Single neuron function surface

This is an informal 3D version of an Understanding Deep Learning (UDL) interactive figure 3.8a, demonstrating how the output of a single neuron changes as a function of its parameters, inputs, and nonlinearity. In class, use the figure to connect the equation for a neuron with the geometry of a plane and then switch activations to show how nonlinearities reshape the output.

Shallow network function surface

This is an informal 3D version of UDL interactive figure 3.8b, showing how several hidden units contribute pre-activations, activations, weighted activations, and a final output surface. Use it immediately after the single-unit figure so students see how simple pieces combine into a richer function.

Initialization variance

This demo shows activation distributions across layers as the weight variance changes.

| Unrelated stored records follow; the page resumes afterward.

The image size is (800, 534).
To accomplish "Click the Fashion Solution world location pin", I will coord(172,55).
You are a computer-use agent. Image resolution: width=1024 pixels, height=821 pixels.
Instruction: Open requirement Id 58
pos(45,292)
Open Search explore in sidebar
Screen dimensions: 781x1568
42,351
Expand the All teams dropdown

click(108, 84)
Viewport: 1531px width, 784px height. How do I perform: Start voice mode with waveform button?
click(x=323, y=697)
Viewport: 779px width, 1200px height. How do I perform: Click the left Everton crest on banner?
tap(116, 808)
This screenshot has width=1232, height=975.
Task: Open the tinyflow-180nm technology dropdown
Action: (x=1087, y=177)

Use it to make vanishing and exploding activations visible before introducing initialization heuristics: compare tiny, moderate, and huge variance settings, then turn theoretical predictions on to connect the pictures back to the math (uses UDL mathematical notation).

Convolutional connectivity

This demo is a standalone explanation of receptive fields in one-dimensional convolution. Use it to make kernel size, stride, dilation, and padding concrete: change exactly one setting at a time and have students identify which input samples each output unit can access (uses UDL mathematical notation).

Linear models and linear classifiers

Linear classifier prediction surface

This demo is similar to "Single neuron function surface" above, but uses standard machine learning conventions. Use it to discuss how w₁, w₂, and bias shape a prediction score, how activation choice changes the interpretation, and how a smooth surface becomes a hard decision rule.

3D linear decision boundary

This demo shows the classifier equation as a plane in three-dimensional input space. It is a good bridge from 2D line drawings to higher-dimensional linear models: vary the weights and bias to show how the plane's orientation and offset determine the positive and negative sides.

Linear logic gates

This demo uses AND, OR, and XOR to expose the limits of linear separability. Use AND or OR first so students experience a successful linear solution, then switch to XOR and let the failure motivate feature expansion through the x₁·x₂ interaction.

Classifier loss surface

This demo connects classifier parameters to the surface optimized during learning. It is strongest after the geometric demos: compare MSE, 0-1 loss, and cross-entropy, then add flipped labels or regularization to show why some objectives are easier or harder to optimize.

Digital signal processing

Discrete convolution

This demo decomposes convolution into a shifted kernel, overlap, pointwise product, and output value. Use it slowly: scrub through the delay parameter and ask students to explain why each output sample rises or falls as the signal and kernel overlap.

Gabor wavelet pyramid

This demo shows how Gabor filters measure orientation, spatial frequency, phase, and position-dependent structure in an image. Use it after convolution: move the filter across the stimulus, compare the 0-degree and 90-degree phase responses, then switch to quadrature energy and the pyramid overview to connect local receptive fields with orientation- and scale-selective visual representations.

Statistical inference and model evaluation

ROC analysis

This demo ties signal-detection distributions to the ROC curve. Use the threshold slider to separate criterion effects from sensitivity effects: moving the threshold trades hit rate against false alarms, while changing d' alters how separable the underlying positive and negative cases are.

Selection bias in action

This demo simulates noisy voxel-wise experiments and tracks the maximum observed effect across repeated samples. It is a direct way to teach selection bias and winner's curse: begin with the null scenario, run many samples, and show that selecting the maximum creates a convincing-looking effect from noise.